Browsing his Facebook feed, Prashanth Balasubramaniam notices a friend’s year-old posting about the Kleiner, Perkins, Caufield, & Byers Engineering Fellowship. KPCB, a Silicon Valley venture capital firm, has contributed funding and expertise to more than 500 companies, including Amazon, Google, and Twitter. Ray Lane, chair of Carnegie Mellon’s Board of Trustees, is a managing partner. Although KPCB is well known in the entrepreneurial world, Balasubramaniam, a CMU computer science undergrad, hadn’t heard of the summer fellowship before.

But now, after an application, two interviews, and one thrilling phone call, he is at KPCB along with 29 others who were chosen to be fellows from some 1,000 applicants. KPCB partner Bing Gordon makes some introductory remarks, talking about the “defining decade,” the years from ages 20 to 30 when people shape the futures of their careers and personal lives. The words resonate for Balasubramaniam, age 20.

As a KPCB fellow, he receives a summer internship with one of KPCB’s portfolio companies, Klout, a San Francisco-based firm that provides social-media analytics to measure users’ influence across their social networks. While there, he is privy to many of the same perks as full-time employees (catered lunches, full pay) but also to the responsibilities (workdays well into the evening). His responsibilities include computer coding, and he knows he must be doing something right when his changes go live on the Klout Web site within 24 hours.

Of course, the power of the “defining decade” isn’t just about work; Gordon, in those opening remarks, reminds the fellows of the importance of personal connections.

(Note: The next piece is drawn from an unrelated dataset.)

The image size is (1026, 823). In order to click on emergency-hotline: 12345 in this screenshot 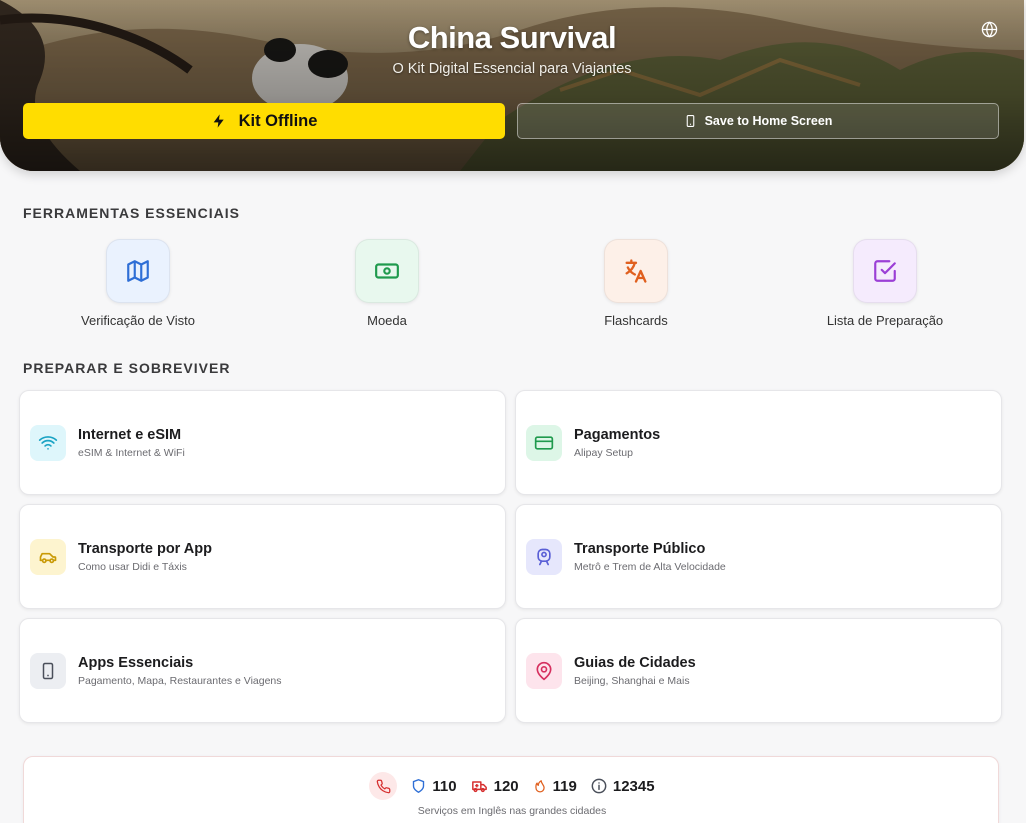, I will do `click(623, 786)`.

The fellows take part in meet-and-greets at other companies, and they get to know each other, too, during planned Bay-area adventures, such as a tour of Alcatraz, a geocache hunt in Golden Gate Park, and a day trip to Sausalito.

For Balasubramaniam, who spent his previous summer at home in Singapore polishing his programming expertise, it’s a summer to remember. Every day, he wakes up “excited to go to work.”

Back at CMU for his junior year, Balasubramaniam is looking for ways to continue the momentum from his summer. He’s already working on a startup with another fellow from KPCB. He’s not quite ready to share his plans yet, but he does say (with a smile and a hint of understatement): “It’s an exciting time.” A defining time.